### SELECTED PASSAGE
┏━━

Marlborough, MA – Since time immemorial, information has always been valuable. Institutions the world over have dedicated copious amounts of resources in the name of gathering and retaining information. Only just a few decades ago, info about anyone’s personal life was difficult to acquire without getting it from the individual themself. Now, with the Internet, it’s easier than ever to sidestep that consent without the person’s knowledge. As a result, data privacy has become a hotbed topic.

Data privacy is all about keeping private information… well… private. From health records to guilty pleasures, we all have aspects of ourselves we want to keep on the down low. Nowadays, much of this info is digital and accessible in some capacity whether we know and like it or not. Some entities – legitimate or otherwise – deal in this information without consent.

Many companies track their users’ online activity (even if they don’t have those companies’ applications open) to learn about their users’ likes, dislikes, political and ideological affiliations, if they’re shopping for something, just about anything. Some of these companies may then sell that data to third parties. Now, some of the companies have claimed that they take data privacy very seriously and don’t actually do this, but they have only given their word while cold, hard evidence and whistleblowers say the opposite.

┗━━

### DESCRIPTION OF THE TASK
Continue the data privacy article from its last paragraph.

### PROVIDED DATA
┏━━

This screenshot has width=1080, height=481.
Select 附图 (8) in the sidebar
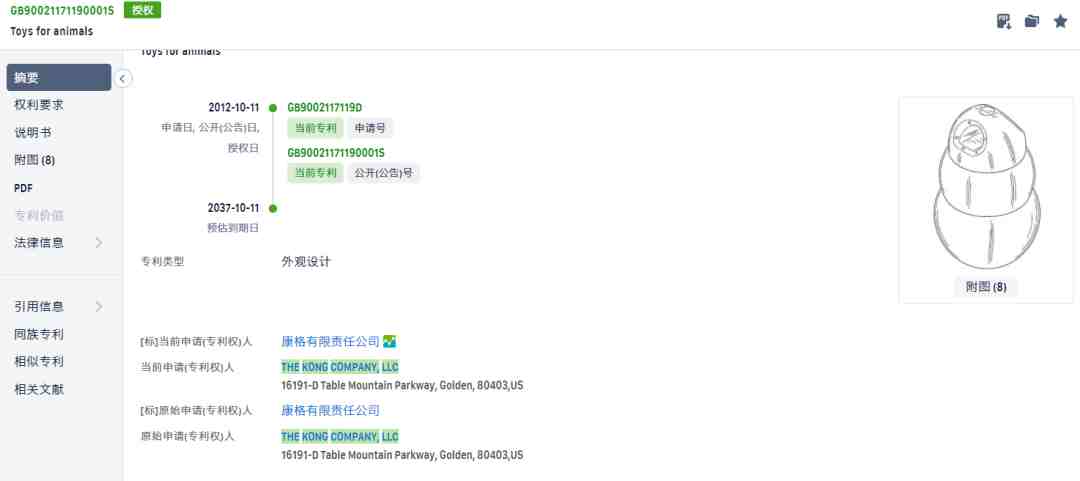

┗━━

### EXPECTED ANSWER
As you can see, it’s quite simple for corporations to access personal info without anyone’s explicit permission. Logically, that must mean it could be just as easy for hostile persons to obtain the same information as well. This leans now into the second topic of this post: data security. Data security concerns the protection of data from malicious actions like cyberattacks or data breaches. Data security is actually an integral part of the topic of our previous blog, data integrity. Having solid security can keep data safe from anyone seeking to alter it for heinous purposes.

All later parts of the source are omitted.